When observers view for extended time an ambiguous visual scene with two or more different interpretations they report switching between different perceptions. We focus on a classical paradigmatic stimulus, the visual plaids, consisting of two superimposed drifting gratings with transparent intersections [1, 2]. For visual plaids, tristable perception is experienced: one coherent percept (the gratings move together as a single pattern) and two transparent percepts (the gratings slide across one another) with alternating depth order [3]. In order to decipher the complex mechanisms of tristable perception, we gathered a large amount of psychophysical data on tristable plaids and developed a neural network, firing rate model of interaction between neural populations that could account for the experimental results.

Nine subjects reported continuously the three possible percepts for 3 sessions of 10 stimuli each (3 minutes per stimulus). The angle between the vectors normal to gratings was equal to 80, 100 or 120 degrees. We collected enough percepts to compute statistics for each subject and parameter without collapsing data [4].

As opposed to bistable stimuli where the only possibility is the alternation between the two percepts, in the tristable case the results show that the next percept probability depends on the previous percepts.

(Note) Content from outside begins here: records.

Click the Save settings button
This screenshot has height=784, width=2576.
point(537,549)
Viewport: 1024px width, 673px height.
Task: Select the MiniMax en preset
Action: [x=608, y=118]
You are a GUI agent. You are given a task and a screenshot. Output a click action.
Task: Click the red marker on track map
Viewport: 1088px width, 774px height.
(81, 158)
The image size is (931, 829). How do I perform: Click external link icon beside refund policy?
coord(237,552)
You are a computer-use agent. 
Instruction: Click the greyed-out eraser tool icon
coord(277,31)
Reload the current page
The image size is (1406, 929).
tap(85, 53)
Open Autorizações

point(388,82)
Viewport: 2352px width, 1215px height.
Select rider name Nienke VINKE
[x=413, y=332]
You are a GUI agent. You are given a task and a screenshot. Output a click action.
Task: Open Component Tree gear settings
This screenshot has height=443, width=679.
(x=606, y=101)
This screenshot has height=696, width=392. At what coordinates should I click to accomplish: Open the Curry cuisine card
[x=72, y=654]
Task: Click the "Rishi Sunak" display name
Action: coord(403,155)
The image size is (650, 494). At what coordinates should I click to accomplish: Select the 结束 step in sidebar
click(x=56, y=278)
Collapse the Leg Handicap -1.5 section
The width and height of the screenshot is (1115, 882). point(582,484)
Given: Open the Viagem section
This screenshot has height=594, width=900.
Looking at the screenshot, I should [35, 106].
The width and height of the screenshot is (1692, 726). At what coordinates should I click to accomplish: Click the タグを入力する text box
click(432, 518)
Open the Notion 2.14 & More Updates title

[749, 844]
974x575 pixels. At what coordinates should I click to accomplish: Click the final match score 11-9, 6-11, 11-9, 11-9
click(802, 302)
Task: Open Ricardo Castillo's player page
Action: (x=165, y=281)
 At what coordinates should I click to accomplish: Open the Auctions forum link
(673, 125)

Indeed, the sequence of perceptual switches confirms that switches between two transparency states are typically interleaved by a coherent percept, especially for values of the angle equal to 80 and 100 [3, 4]. Moreover, by examining triplets consisting of two transparent percepts interleaved by a coherent one, we observed that the probability of the two transparent percepts in the triplet having the same depth pattern decreases as the duration of the coherent percept shortens. These trends suggest that adaptation is implicated in perceptual alternations. For bistable alternations correlations are absent or insignificant.

We propose inhibition-based competition along with adaptation and noise in a multi-state framework as plausible mechanisms for the dynamics of perceptual switching. Our model is a firing rate model consisting of three mutually coupled populations of cells, each one encoding a different percept. It is based on the firing rate models for alternations during perceptual bistability [5]. We can explain the dependence in perceptual history by introducing an inhibition imbalance in the interactions between neural populations (the two transparent percepts inhibit each other more strongly than they inhibit the coherent state, making the latter more dominant and more likely to switch to). Adjusting the relative strength of adaptation and noise we can account for the dominance duration distributions and the switching probability between depth percepts as a function of the coherent percept duration. Finally, we consider other possible architectures for the model and we show that a non-hierarchical architecture where motion is encoded together with depth fits better with the experimental results.